§ Try it
Your answer should be one number: the count of lines in these entries that hold the word "header".
[Start of Attachment]
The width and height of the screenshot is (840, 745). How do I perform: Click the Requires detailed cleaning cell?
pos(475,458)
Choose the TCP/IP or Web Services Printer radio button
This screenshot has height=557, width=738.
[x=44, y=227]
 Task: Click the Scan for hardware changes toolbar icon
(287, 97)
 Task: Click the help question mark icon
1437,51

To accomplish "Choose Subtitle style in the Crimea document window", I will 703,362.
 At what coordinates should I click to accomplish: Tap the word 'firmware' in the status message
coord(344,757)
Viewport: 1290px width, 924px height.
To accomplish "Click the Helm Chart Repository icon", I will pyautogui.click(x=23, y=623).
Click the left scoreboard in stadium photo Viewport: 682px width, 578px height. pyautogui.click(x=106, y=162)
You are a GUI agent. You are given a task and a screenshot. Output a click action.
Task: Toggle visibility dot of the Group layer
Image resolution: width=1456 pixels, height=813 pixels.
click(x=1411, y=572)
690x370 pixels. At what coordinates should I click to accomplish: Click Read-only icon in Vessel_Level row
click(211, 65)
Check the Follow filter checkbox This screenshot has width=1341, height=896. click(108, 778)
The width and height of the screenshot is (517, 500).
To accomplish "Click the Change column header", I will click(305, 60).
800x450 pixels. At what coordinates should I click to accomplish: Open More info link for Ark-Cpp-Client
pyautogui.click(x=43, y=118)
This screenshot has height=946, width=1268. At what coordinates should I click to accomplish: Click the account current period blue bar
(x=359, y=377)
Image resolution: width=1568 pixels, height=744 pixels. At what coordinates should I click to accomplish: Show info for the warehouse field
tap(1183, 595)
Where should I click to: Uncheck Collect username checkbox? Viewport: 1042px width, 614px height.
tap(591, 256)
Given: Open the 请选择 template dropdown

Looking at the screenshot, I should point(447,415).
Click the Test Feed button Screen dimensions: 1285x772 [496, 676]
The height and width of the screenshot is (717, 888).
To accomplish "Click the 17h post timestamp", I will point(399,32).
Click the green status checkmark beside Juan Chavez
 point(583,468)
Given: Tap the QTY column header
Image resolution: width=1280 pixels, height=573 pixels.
[End of Attachment]
§ Written solution
2